During the protests, a no-win situation for her, she equally pissed off both the left and the right, which means that she found the only appropriate balance. But her only rewards were anger and ridicule. On the virus front, she annoyed me by not cutting through more red tape to loosen outdoor dining/cocktail distribution restrictions in place, but that’s a huge lift in this process-crazy town, and she did manage to eventually get a lot of restrictions removed.

Much of what came her way, like the West Seattle bridge closure, was absolutely not her fault and actually more an indictment of her predecessors. Did she fuck up? Yes. She absolutely botched, for instance, the streetcar situation in the ID/Pioneer Square through her inaction and indecisiveness. But again, that was a mess not of her creation, and/or a result of the bad stewardship which proceeded her.

I think she’s a good person who did what she thought was right and honestly tried to do the least amount of harm. I thank her for her efforts.

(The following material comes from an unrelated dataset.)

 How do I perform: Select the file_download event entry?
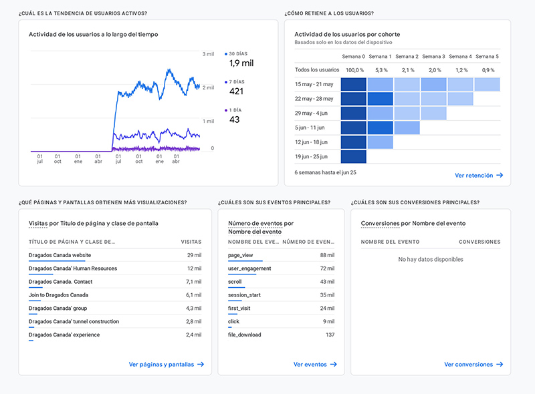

Now let’s go elect a superstar bad ass, because the current state of the city demands nothing less.

8

@7, Agree.

9

Who will preside next over the deterioration of Seattle?

13

She is resigning to let Gonzales or whichever stooge from SCC that undoubtedly lands the job stew in the shit-soup they've (SCC) created.

15

@2: Oh really? And which delusional cry-baby should fill in as interim mayor until the next election?

16

schmacky @7, fabulous comment. And covering a number of no-win situations--not just CHOP and the BLM protests. Speaking here as someone who's never been a Durkan fan.

I think another headwind she was facing is the lack of wisdom and leadership in the City Council. I'm inclined to trace that circumstance to the ill-advised move to district council elections that a notorious conservative activist in Magnolia finally managed to sell a short-memoried electorate on. But it the decline of the City Council could just as well be a broader America in 2020 thing.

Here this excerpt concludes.